Barge traffic moves after another Mississippi River snarl
Barge traffic resumed along an 11-mile stretch of the drought-ravaged Mississippi River near Greenville, Mississippi, but dozens of vessels waited their turn on Thursday to pass in the shrunken waterway, Reuters reports.
The Mississippi River, the country's primary highway for barge traffic, has dropped as much as 14 feet in the drought that has also withered crops in the Midwest and triggered wildfires in the West.
The resulting changes in water currents and conditions have made navigation especially tricky and sometimes hazardous. At least 66 Mississippi River vessels have run aground this year between Natchez, Mississippi, and Caruthersville, Missouri, U.S. Coast Guard Lieutenant Ryan Gomez said.
The latest incident occurred around dawn on Wednesday, just hours after the Coast Guard opened the channel near Greenville.

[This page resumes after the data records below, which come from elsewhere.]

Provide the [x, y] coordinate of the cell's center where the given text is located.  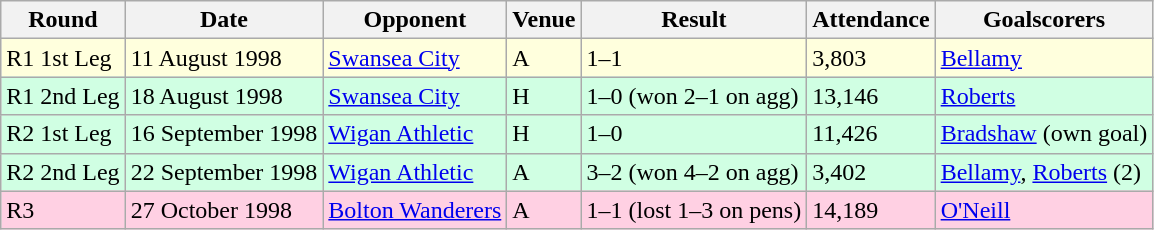
18 August 1998 [224, 96]
Venue [544, 20]
Goalscorers [1044, 20]
R1 2nd Leg [63, 96]
11 August 1998 [224, 58]
O'Neill [1044, 210]
22 September 1998 [224, 172]
16 September 1998 [224, 134]
27 October 1998 [224, 210]
Bolton Wanderers [415, 210]
R2 1st Leg [63, 134]
Attendance [871, 20]
1–0 [694, 134]
Opponent [415, 20]
Round [63, 20]
Bradshaw (own goal) [1044, 134]
Date [224, 20]
1–1 (lost 1–3 on pens) [694, 210]
3,402 [871, 172]
Bellamy [1044, 58]
R3 [63, 210]
Result [694, 20]
R2 2nd Leg [63, 172]
14,189 [871, 210]
Bellamy, Roberts (2) [1044, 172]
1–1 [694, 58]
3,803 [871, 58]
3–2 (won 4–2 on agg) [694, 172]
13,146 [871, 96]
11,426 [871, 134]
R1 1st Leg [63, 58]
Roberts [1044, 96]
1–0 (won 2–1 on agg) [694, 96]
Extract the (X, Y) coordinate from the center of the cell holding the provided text.  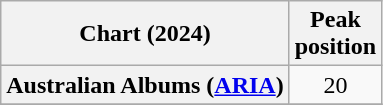
20 (335, 85)
Peakposition (335, 34)
Chart (2024) (145, 34)
Australian Albums (ARIA) (145, 85)
Provide the (x, y) coordinate of the cell's center where the given text is located.  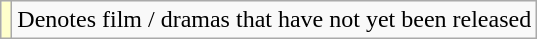
Denotes film / dramas that have not yet been released (274, 20)
For the text-containing cell, return its midpoint in [X, Y] coordinate format. 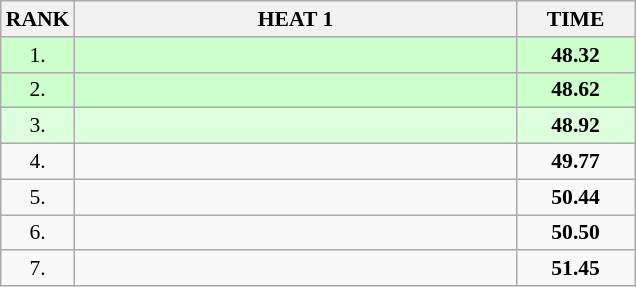
4. [38, 162]
50.44 [576, 197]
TIME [576, 19]
3. [38, 126]
6. [38, 233]
1. [38, 55]
5. [38, 197]
51.45 [576, 269]
HEAT 1 [295, 19]
49.77 [576, 162]
48.32 [576, 55]
50.50 [576, 233]
RANK [38, 19]
7. [38, 269]
48.92 [576, 126]
48.62 [576, 90]
2. [38, 90]
Provide the [x, y] coordinate of the cell's center where the given text is located.  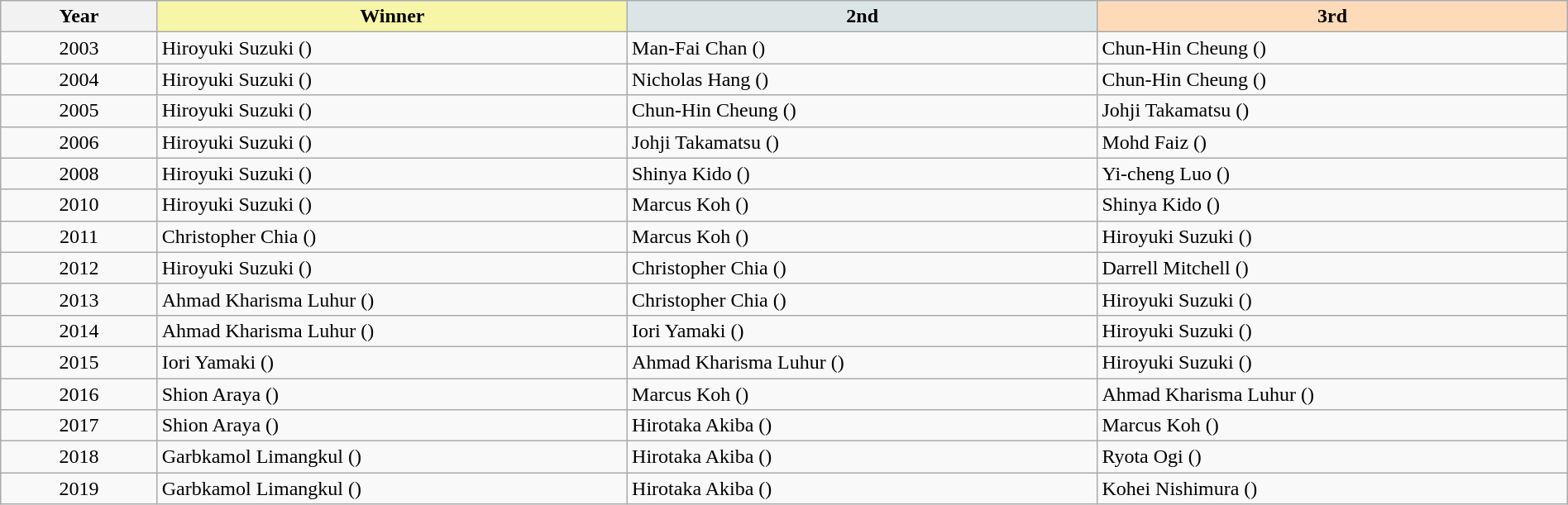
2014 [79, 331]
Nicholas Hang () [863, 79]
Ryota Ogi () [1332, 457]
Darrell Mitchell () [1332, 268]
2012 [79, 268]
2017 [79, 426]
2015 [79, 362]
Kohei Nishimura () [1332, 489]
2005 [79, 111]
2018 [79, 457]
2016 [79, 394]
2019 [79, 489]
3rd [1332, 17]
Mohd Faiz () [1332, 142]
Man-Fai Chan () [863, 48]
2010 [79, 205]
2003 [79, 48]
Year [79, 17]
2011 [79, 237]
2006 [79, 142]
2013 [79, 299]
2004 [79, 79]
2nd [863, 17]
Winner [392, 17]
Yi-cheng Luo () [1332, 174]
2008 [79, 174]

Seventeen of the roughly 100 ships stuck since Monday made it through before one became lodged in the sand, forcing authorities to close the channel again for roughly 12 hours.
Traffic resumed late Wednesday afternoon with southbound vessels going through first, then northbound. After all those boats get through, the Coast Guard will continue directing river traffic on a staggered schedule, Gomez said.

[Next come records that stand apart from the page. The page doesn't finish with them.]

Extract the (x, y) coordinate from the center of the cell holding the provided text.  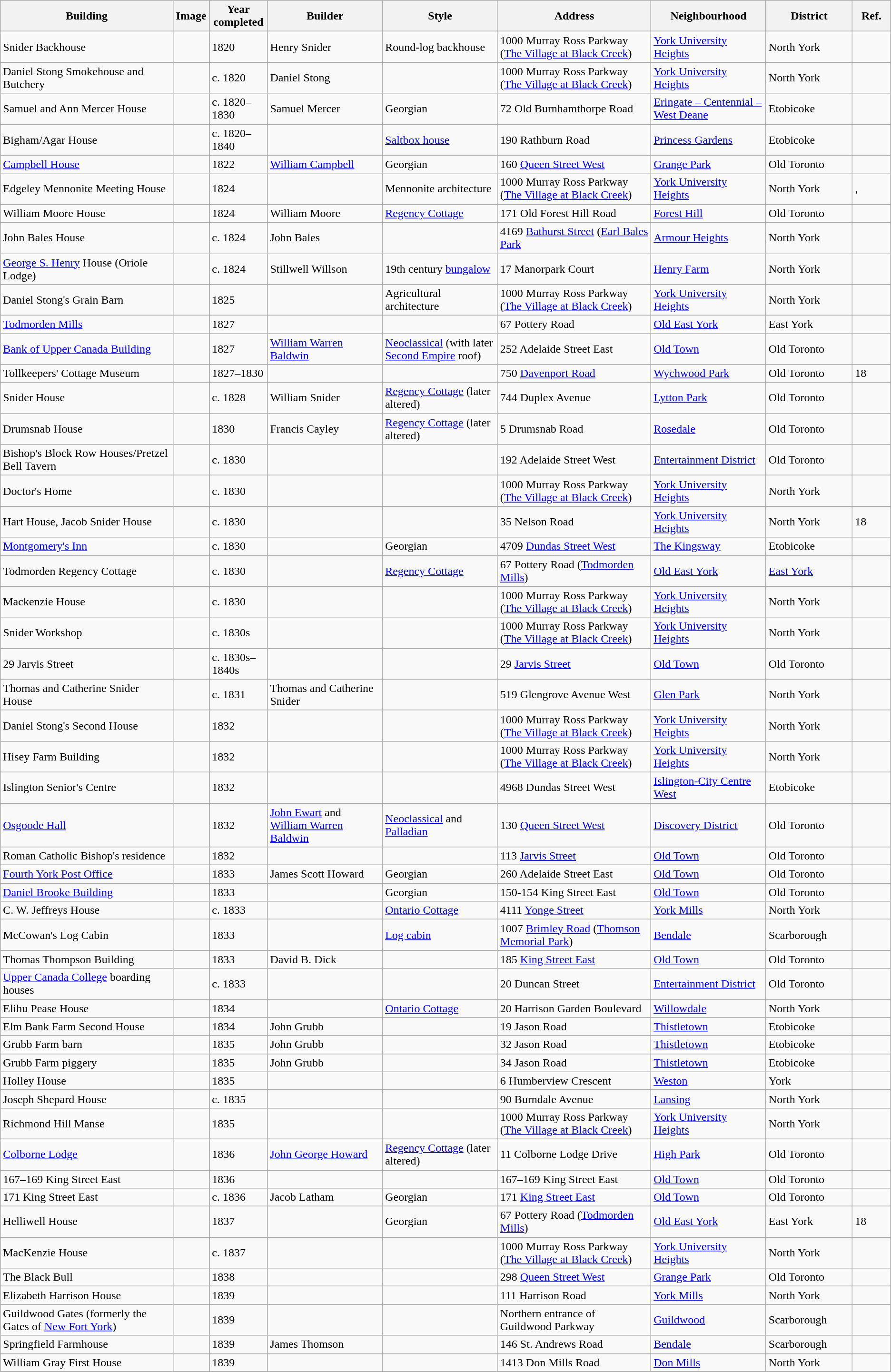
Daniel Stong (325, 78)
Image (191, 16)
Todmorden Mills (87, 324)
Elm Bank Farm Second House (87, 1027)
District (809, 16)
Mackenzie House (87, 602)
Bishop's Block Row Houses/Pretzel Bell Tavern (87, 460)
1413 Don Mills Road (574, 1363)
90 Burndale Avenue (574, 1099)
c. 1820–1840 (238, 140)
Stillwell Willson (325, 268)
Francis Cayley (325, 429)
c. 1837 (238, 1253)
Glen Park (709, 695)
Daniel Brooke Building (87, 892)
Discovery District (709, 825)
171 Old Forest Hill Road (574, 213)
Springfield Farmhouse (87, 1345)
Helliwell House (87, 1222)
c. 1830s (238, 633)
Forest Hill (709, 213)
Samuel Mercer (325, 109)
1825 (238, 300)
Elizabeth Harrison House (87, 1296)
260 Adelaide Street East (574, 874)
Osgoode Hall (87, 825)
146 St. Andrews Road (574, 1345)
190 Rathburn Road (574, 140)
Tollkeepers' Cottage Museum (87, 374)
1820 (238, 47)
Bank of Upper Canada Building (87, 348)
1822 (238, 164)
The Kingsway (709, 546)
20 Harrison Garden Boulevard (574, 1009)
Upper Canada College boarding houses (87, 984)
6 Humberview Crescent (574, 1081)
Rosedale (709, 429)
Guildwood Gates (formerly the Gates of New Fort York) (87, 1320)
McCowan's Log Cabin (87, 935)
1838 (238, 1277)
34 Jason Road (574, 1063)
17 Manorpark Court (574, 268)
Neighbourhood (709, 16)
298 Queen Street West (574, 1277)
Thomas and Catherine Snider (325, 695)
Islington-City Centre West (709, 787)
Log cabin (440, 935)
Snider Backhouse (87, 47)
Grubb Farm barn (87, 1045)
Neoclassical and Palladian (440, 825)
Bigham/Agar House (87, 140)
Willowdale (709, 1009)
1827–1830 (238, 374)
, (872, 188)
Guildwood (709, 1320)
Armour Heights (709, 238)
Elihu Pease House (87, 1009)
744 Duplex Avenue (574, 398)
19th century bungalow (440, 268)
519 Glengrove Avenue West (574, 695)
11 Colborne Lodge Drive (574, 1155)
Daniel Stong Smokehouse and Butchery (87, 78)
150-154 King Street East (574, 892)
York (809, 1081)
Richmond Hill Manse (87, 1123)
Islington Senior's Centre (87, 787)
Neoclassical (with later Second Empire roof) (440, 348)
Ref. (872, 16)
72 Old Burnhamthorpe Road (574, 109)
Mennonite architecture (440, 188)
The Black Bull (87, 1277)
Fourth York Post Office (87, 874)
Holley House (87, 1081)
Snider Workshop (87, 633)
5 Drumsnab Road (574, 429)
William Gray First House (87, 1363)
c. 1835 (238, 1099)
John Ewart and William Warren Baldwin (325, 825)
Daniel Stong's Second House (87, 725)
Montgomery's Inn (87, 546)
David B. Dick (325, 960)
Samuel and Ann Mercer House (87, 109)
Saltbox house (440, 140)
William Moore House (87, 213)
c. 1820–1830 (238, 109)
Thomas and Catherine Snider House (87, 695)
Joseph Shepard House (87, 1099)
160 Queen Street West (574, 164)
4709 Dundas Street West (574, 546)
35 Nelson Road (574, 522)
MacKenzie House (87, 1253)
4169 Bathurst Street (Earl Bales Park (574, 238)
750 Davenport Road (574, 374)
67 Pottery Road (574, 324)
High Park (709, 1155)
Builder (325, 16)
Campbell House (87, 164)
James Scott Howard (325, 874)
Lansing (709, 1099)
Henry Snider (325, 47)
c. 1830s–1840s (238, 663)
4111 Yonge Street (574, 911)
Colborne Lodge (87, 1155)
c. 1828 (238, 398)
19 Jason Road (574, 1027)
Edgeley Mennonite Meeting House (87, 188)
Weston (709, 1081)
Snider House (87, 398)
c. 1820 (238, 78)
32 Jason Road (574, 1045)
Grubb Farm piggery (87, 1063)
C. W. Jeffreys House (87, 911)
192 Adelaide Street West (574, 460)
252 Adelaide Street East (574, 348)
William Warren Baldwin (325, 348)
1837 (238, 1222)
Todmorden Regency Cottage (87, 571)
c. 1831 (238, 695)
Hart House, Jacob Snider House (87, 522)
4968 Dundas Street West (574, 787)
Henry Farm (709, 268)
185 King Street East (574, 960)
Wychwood Park (709, 374)
Address (574, 16)
Round-log backhouse (440, 47)
Doctor's Home (87, 491)
John Bales House (87, 238)
James Thomson (325, 1345)
130 Queen Street West (574, 825)
111 Harrison Road (574, 1296)
Don Mills (709, 1363)
Lytton Park (709, 398)
William Moore (325, 213)
John George Howard (325, 1155)
Eringate – Centennial – West Deane (709, 109)
Building (87, 16)
1007 Brimley Road (Thomson Memorial Park) (574, 935)
Year completed (238, 16)
c. 1836 (238, 1198)
Agricultural architecture (440, 300)
William Campbell (325, 164)
113 Jarvis Street (574, 856)
Northern entrance of Guildwood Parkway (574, 1320)
Style (440, 16)
1830 (238, 429)
Jacob Latham (325, 1198)
Thomas Thompson Building (87, 960)
John Bales (325, 238)
Roman Catholic Bishop's residence (87, 856)
Princess Gardens (709, 140)
Drumsnab House (87, 429)
Daniel Stong's Grain Barn (87, 300)
Hisey Farm Building (87, 757)
20 Duncan Street (574, 984)
William Snider (325, 398)
George S. Henry House (Oriole Lodge) (87, 268)
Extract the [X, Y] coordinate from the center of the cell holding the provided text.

As of Thursday morning, some 50 vessels remained backed up in the channel, waiting for their turn to pass.
Barge operators typically haul some $180 billion in goods annually, and the Mississippi River is their main artery with some 566 million tons of freight going up and down the inland waterway each year, according to the American Waterways Operators, a national trade association representing tugboats, tow boats and barges.
The drought's effect on the river has caused logistical and financial woes for the barge industry.
Barges must unload 17 tons of cargo for every one-inch loss of water and 204 tons for every one-foot loss of draft, said Tom Allegretti, president of the trade association.
Draft is the vertical distance between the ship's waterline and the lowest point of its keel.
It would take 360 semi trucks and 80 rail cars to haul the freight unloaded by one tow on the Mississippi River under those conditions, said Ann McCulloch, spokeswoman for the American Waterways Operators.
OPERATORS LOSING MONEY
Barge operators are losing an estimated $10,000 per day for every one of their boats that sits idle near Greenville, McCulloch said.
With 97 vessels idle on Monday and Tuesday, and 105 vessels idle on Wednesday, according to Gomez, that's nearly $3 million in lost revenues in three days.
"It's a day-to-day situation now to manage the stoppage," McCulloch said.
If water levels drop further, prices could rise on the raw commodities commonly shipped by boat, including coal, grain, petroleum and steel.
Taxpayers also share some of the drought's financial burden. The U.S. Army Corps of Engineers has dredged the river almost nonstop since the start of the drought with equipment costing as much as $85,000 per day, Corps spokesman Kavanaugh Breazeale said.
Dredging removes the silt that falls to the bottom of the river - a problem that accelerates as water levels drop. The Corps must keep the channels at least nine feet deep and 300 feet wide for safe passage of vessels.
Conditions were expected to improve in the short-term near Greenville, where the Coast Guard projects the river will rise about one foot by Monday.
But it forecasts a one foot decrease by Monday in Memphis, which has had its own headaches this summer. On August 9, the American Queen steamboat - a multilevel passenger vessel carrying some 300 pleasure passengers - got stuck near Memphis.
The river there could hit 10 feet below baseline by Wednesday, the Coast Guard said. That is nearing the historic low set in 1988 when river traffic came to a halt and an estimated $1 billion in revenue was lost.